Celery itself comes with a daemon, celeryd, which sites around executing deferred tasks. It autospawns processes or threads or greenlets or whatever you choose. Was that all you needed, or do you need to also have your own process pool for something else?
> So the role of the master would be just to start/stop them. And to keep an eye on their status.
supervisord is pretty popular, if you have something that isn't capable of taking care of itself.
Cheers,
Erik
>> If I understand correctly the right Python lib to use with RabbitmQ is Celery?
>>
>> Anything I need to know?
>>
>> Also, do any of you know a library in Python that will implement all the right things to behave as a daemon?
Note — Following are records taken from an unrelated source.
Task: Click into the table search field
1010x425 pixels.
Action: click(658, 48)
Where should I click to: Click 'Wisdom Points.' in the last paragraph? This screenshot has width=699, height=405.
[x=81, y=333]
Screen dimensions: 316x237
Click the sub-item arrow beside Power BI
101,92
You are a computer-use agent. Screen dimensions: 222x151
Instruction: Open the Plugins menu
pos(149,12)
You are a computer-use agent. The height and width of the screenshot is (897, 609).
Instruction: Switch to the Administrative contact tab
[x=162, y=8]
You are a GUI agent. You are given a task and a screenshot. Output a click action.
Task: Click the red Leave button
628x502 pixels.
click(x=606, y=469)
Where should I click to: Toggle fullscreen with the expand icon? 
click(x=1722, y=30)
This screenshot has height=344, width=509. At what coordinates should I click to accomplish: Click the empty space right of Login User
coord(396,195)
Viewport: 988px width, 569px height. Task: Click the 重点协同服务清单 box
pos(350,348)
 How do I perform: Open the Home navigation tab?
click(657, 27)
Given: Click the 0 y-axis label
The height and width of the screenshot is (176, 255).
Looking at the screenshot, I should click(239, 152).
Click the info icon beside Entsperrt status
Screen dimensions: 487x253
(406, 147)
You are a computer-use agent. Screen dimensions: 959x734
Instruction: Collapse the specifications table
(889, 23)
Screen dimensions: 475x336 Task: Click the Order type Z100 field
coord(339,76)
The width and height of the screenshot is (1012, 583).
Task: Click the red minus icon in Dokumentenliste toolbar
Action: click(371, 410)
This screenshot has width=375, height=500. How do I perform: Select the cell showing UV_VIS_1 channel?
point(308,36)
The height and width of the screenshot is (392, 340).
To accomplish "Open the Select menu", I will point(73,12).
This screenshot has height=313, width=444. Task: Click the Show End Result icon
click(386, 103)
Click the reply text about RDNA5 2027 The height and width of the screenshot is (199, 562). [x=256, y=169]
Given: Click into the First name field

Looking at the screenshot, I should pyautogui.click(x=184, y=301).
And also to maintain a bunch of child processes?
> [snip]
>> I've looked at multiprocessing, but I prefer to keep things simple and simply have a bunch of child processes that each maintain their own connection to RabbitMQ.
>
> Celery itself comes with a daemon, celeryd, which sites around executing deferred tasks. It autospawns processes or threads or greenlets or whatever you choose. Was that all you needed, or do you need to also have your own process pool for something else?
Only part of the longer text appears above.